All buildings on Mars have a dependency on each other and some are required for the colony to grow. Building shelters for Colonists to live in requires oxygen; generating oxygen requires plants; growing plants requires water; extracting water from ice requires power; generating power requires mining minerals; and mining minerals requires Colonists. Upgrading the colony’s ability to provide each of these resources is vital. As the colony grows, more shelters are needed so that the Colonists can survive the inhospitable conditions on Mars.

During the game, players are also trying to complete missions. Once a total of three missions have been completed, the game ends. To win the game, players must contribute to the development of the first colony on Mars. This is represented during the game by players gaining Opportunity Points (OP). The player with the most OP at the end of the game is declared the winner.

The Magnificent

The Magnificent is a tightly designed Eurogame from the creators of Santa Maria set in a mystical world beautifully illustrated by French artist Martin Mottet.

In the game, players are competing to attract the largest audiences to their shows, featuring magnificent performers. In the process, you must expand your camp by placing Tetris-style tiles on your player board, gather elements needed for the shows, and set up performances in your tents.

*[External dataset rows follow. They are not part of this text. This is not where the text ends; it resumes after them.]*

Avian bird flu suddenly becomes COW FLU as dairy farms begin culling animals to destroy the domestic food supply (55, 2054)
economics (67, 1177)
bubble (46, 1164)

On your turn, you take one die from the supply. The value of the chosen die is your strength. Add to this the value of all dice of the same color that you have already collected, then use this strength to carry out one of three main actions: build, travel or perform. The more strength you have, the better the action will be, but at the end of the round, you must pay — in coins — the total of your highest-valued dice color. Thus, taking dice of the same color makes for better actions, but will cost more coins.

After each player has taken four turns, the round ends. Each player must discard one of their ringmaster cards and score points according to its requirements. After three rounds, the game ends, and the player who has collected the most points wins.

In more detail, players start the game with four ringmaster cards and a unique trainer tile. Each ringmaster card provides a special ability (which is triggered when you place a die on it) and a unique end-of-round scoring opportunity. When you choose a ringmaster card to discard and score at the end of the round, you must therefore also take into consideration which special abilities you want to keep.

In addition to your main action, you may use trainers on your personal unique trainer tiles or on common trainer spaces on the game board for various benefits.

At the end of each round, in order of the players' highest-ranked performances, players choose a new ringmaster card and a trainer tile, providing new abilities and scoring opportunities for the next round.